An important preliminary step for the guideline specification process is to form a clinical consensus about the semantics of the guideline. Previous research [6] has emphasized the importance of this step, which includes customizing the guideline knowledge needed for its adaptation in a local clinical setting. The knowledge within each clinical guideline includes procedural aspects with detailed descriptions of the actions taken during the patient care process, and declarative aspects with details about the medical concepts, definitions, and patterns of the patient's state. When adapting clinical guidelines into specific clinical settings, both the procedural and declarative aspects should be examined and, if necessary, modified by the local medical experts. Thus, a preliminary step to the specification is to conduct meetings with senior physicians who are expert in the guideline's domain. In these meetings, the experts construct a clinical consensus of the guideline based on the recommendations from the original source guidelines. The expert physicians should include the required local customizations. Since further specifications of the guideline will be based on the clinical consensus, the expert physician who participates in structuring the consensus using the graphical tools should take part in these meetings. Usually, the output of this step is documented in text and used in the first step of the specification.

In the following sub-sections we describe the various components of Gesher that are used in the gradual process. Each of these components supports different phases in the overall methodology, as illustrated in steps 2-5 of the following figure (Fig. 1).

Fig. (1).

The specification methodology. In step 1, the expert physicians create the clinical consensus; in step 2, the expert physician together with the knowledge engineer structure the consensus in Gesher; in step 3, the clinical editor creates the structured text representation; in step 4 the expert physician and the knowledge engineer create the semi-formal representation; and in step 5 the knowledge engineer is creating the formal representation.

4.2.1. Specifying the Consensus in Gesher: The Decomposition of the Guideline

To support the task of structuring the consensus, Gesher provides a graphical interface (see Fig. 2) that is used by an expert physician, assisted by a knowledge engineer, to roughly structure the main procedural aspects of the guideline consensus. When using the tool, the users can choose plans (i.e., Asbru's notification for a clinical step) from different semantic types and add them to the guideline's procedural flow. These clinical semantic types of plans include procedures, drugs, observations, educational steps, follow-ups, decisions (e.g., if-then-else plan in Asbru), general plans and reference-plans (i.e., reference to existing plans). In addition, the expert can also mark a clinical step as a periodic step, meaning that the step should be performed more than once.

Fig. (2).

The hierarchical plan builder in Gesher that the expert physicians use for specifying the procedural aspects of the guideline. In this case the "Management and Treatment" plan, of the PET guideline, composed of evaluating the patient's state (severe or mild preeclampsia) and applying the matching treatment. The user selects plans from different types (frame 1) and adds them to the hierarchical flow chart (frame2). For each plan, several properties can be defined (frame 3); for composite plans the procedural aspect are specified (frame 4). The sub-plan hierarchy is displayed in a tree-view display (frame 5). In this phase the expert also defines a list of declarative concepts that will be further specified in the following phases (frame 6).

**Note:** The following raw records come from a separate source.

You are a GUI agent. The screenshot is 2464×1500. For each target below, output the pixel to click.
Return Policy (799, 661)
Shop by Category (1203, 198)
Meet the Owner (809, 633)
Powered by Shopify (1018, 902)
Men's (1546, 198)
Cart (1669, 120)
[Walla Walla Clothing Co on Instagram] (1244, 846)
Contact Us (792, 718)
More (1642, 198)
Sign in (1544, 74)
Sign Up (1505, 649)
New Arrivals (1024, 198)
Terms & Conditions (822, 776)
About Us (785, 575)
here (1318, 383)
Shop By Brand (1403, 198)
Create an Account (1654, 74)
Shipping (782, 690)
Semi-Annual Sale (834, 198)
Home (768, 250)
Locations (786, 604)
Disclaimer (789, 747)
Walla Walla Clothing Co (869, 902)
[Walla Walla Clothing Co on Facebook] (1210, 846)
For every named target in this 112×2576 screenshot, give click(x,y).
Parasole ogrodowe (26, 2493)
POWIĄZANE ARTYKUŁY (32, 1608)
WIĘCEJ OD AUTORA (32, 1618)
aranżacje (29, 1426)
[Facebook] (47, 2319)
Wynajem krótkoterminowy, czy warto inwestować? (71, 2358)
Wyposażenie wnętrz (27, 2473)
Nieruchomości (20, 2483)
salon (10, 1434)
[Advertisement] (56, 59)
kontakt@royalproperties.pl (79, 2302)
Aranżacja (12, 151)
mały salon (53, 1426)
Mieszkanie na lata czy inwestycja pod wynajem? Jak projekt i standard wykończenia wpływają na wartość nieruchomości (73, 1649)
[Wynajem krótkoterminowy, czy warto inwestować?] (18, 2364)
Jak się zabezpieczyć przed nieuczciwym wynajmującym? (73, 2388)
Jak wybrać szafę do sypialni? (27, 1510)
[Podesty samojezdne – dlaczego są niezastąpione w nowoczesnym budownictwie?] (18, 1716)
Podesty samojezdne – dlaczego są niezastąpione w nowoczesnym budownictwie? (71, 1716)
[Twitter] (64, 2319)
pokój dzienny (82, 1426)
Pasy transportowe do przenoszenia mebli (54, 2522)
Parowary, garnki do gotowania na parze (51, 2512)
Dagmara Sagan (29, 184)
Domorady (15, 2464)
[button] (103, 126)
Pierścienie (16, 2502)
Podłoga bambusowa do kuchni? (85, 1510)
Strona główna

Since most of the approaches for guideline specification contain a hierarchical structure to represent the overall complex guideline, Gesher provides the user with the ability to transform each plan into a complex plan consisting of a set of sub-plans. A new diagram will then be created for specifying the new complex plan. When sub-plans are being added to the diagram, the hierarchical structure of the guideline is being constructed. Gesher provides the ability to explore this hierarchy of plans and sub-plans in several visual ways such as by navigating through the tree-structure. This makes it possible to search for plans by their titles, or by navigating through the control flow diagrams. The hierarchical structure of the guideline is immediately stored in DeGeL (using the Web-service based API).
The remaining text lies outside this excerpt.